Your former company is being investigated for issuing of misleading financial information. You have been implicated in the wrongdoing but have been offered immunity if you "spill the beans" on what really happened. May you "accept?"
The decision to bring to trial Arthur Andersen on obstruction of justice charges in its "auditing" work for Enron came after David Duncan former lead partner on the Enron file agreed to become the government star witness. He agreed - presumably in return for a lighter sentence - to blow the whistle on his colleagues. While appropriate and even laudatory at times, whistleblowing presents numerous ethical issues in Jewish law. If these issues can not be dealt with satisfactorily whistle blowing would violate the laws of tale bearing - an infraction that carries up to thirty-one violations of Torah law.
A precondition for engaging in whistle blowing is the need to have first hand evidence of wrongdoing either by personally witnessing or verifying the wrongdoing. Relying on office cooler talk or the grapevine or even strong circumstantial evidence does not grant legitimacy to coming forward and talking. Even once the facts are verified one must be certain that there are no extenuating circumstances which might explain or excuse such apparent wrongdoings. Furthermore the intent of the whistle blower must be to promote justice and eradicate evil and not personal gain or benefit. Only in such cases can we be assured that no "embellishment" of the story will take place. Such an intent is lacking when one views this as an opportunity to get back at others, to correct a perceived injustice or to stave off a harsh prison term. Thus "snitching" on partners of one's former firm, one that has fired you, cannot be countenanced. Of course such a concern exists in all cases of plea bargains and explains why Jewish law does not endorse such practices. Another factor working to limit whistleblowing is that of timing. One who is concerned with corporate wrongdoing must come forward upon witnessing the wrong and rebuke the wrongdoer privately. It is only if private rebuke does not work that one may consider public informing. Usually in the workplace one has many opportunities to try to nip wrongdoings in its earlier stages by first speaking to the perpetrators, and if necessary and warranted, their superiors. Waiting till the story has hit the newspapers and criminal prosecutors are investigating puts into question ones objectivity and motives. Even if the above conditions of certainty, motive, accuracy and stonewalling can be met a further condition is necessary, namely that the whistleblowers themselves are not guilty of similar wrongdoing. However, when they too are guilty of a similar infraction i.e. accounting irregularities, then whistle blowers are to be ignored. The notion that those who live in glass houses should not throw stones has its basis in Jewish law.
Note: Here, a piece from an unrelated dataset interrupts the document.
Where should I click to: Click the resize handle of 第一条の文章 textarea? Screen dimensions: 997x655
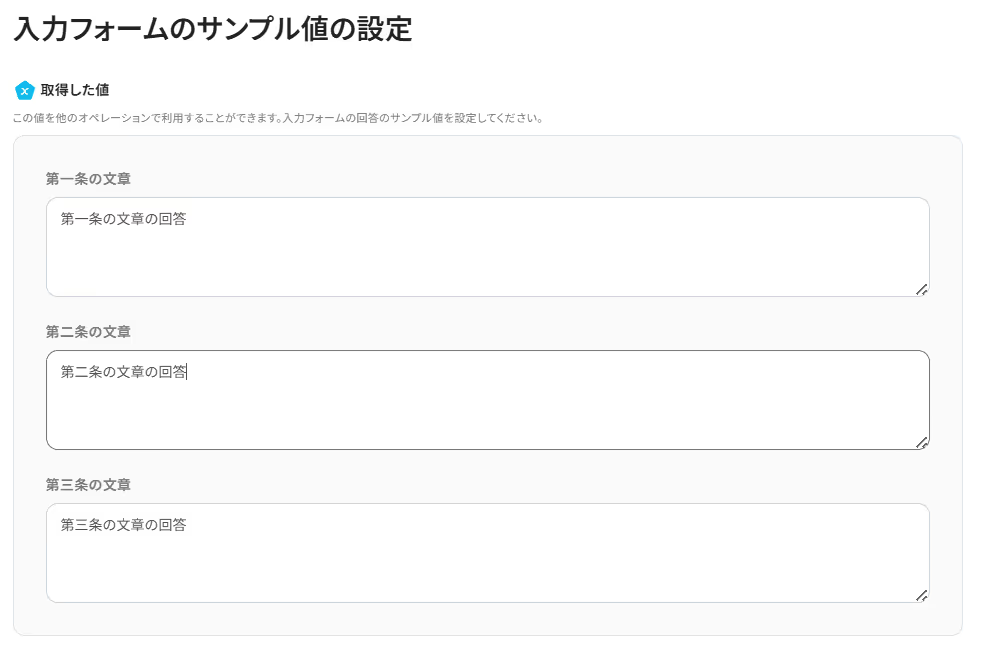click(x=921, y=290)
Assuming the above conditions can be met, it would seem that whistleblowing would then not only be permissible but mandatory. However whistleblowing for an employee can often have disastrous results ranging from being shunned to dismissal. According to many authorities Jewish law permits the passive violation of a prohibition of Jewish law if by being active you stand to lose more than 20% of your income. Thus a salesperson may keep quiet if he sees his boss occasionally overcharging a customer. Being in an environment where such wrongs are constantly perpetrated, even if you are not actively involved, will slowly wear down ones moral values and thus a new work environment should be sought. Therefore, if a company is making serious efforts to clean up its ethical laxity, the knowing employee need not risk his future employment by blowing the whistle. Interestingly, Jewish law places a greater onus on outsiders - who do not have to concern themselves with loss of income - than on insiders to come forward with damaging information. It appears to this writer that an independent auditor would also be bound to whistleblow even in the unlikely case of a client representing more than 20% of their income. That is what they are paid to do and any efforts to hide wrongdoing is a major dereliction of their paid duties. In this case the needs of society having access to accurate and timely information must override any loss of income the auditor may face. That is their occupational hazard.
Thus it would appear that in our case one must decline the offer - and suffer the consequences of ignoring early signs of wrongdoing. It was thus gratifying to hear that the jury members said that even without the testimony of Mr. Duncan their verdict would have been similar. Guilty!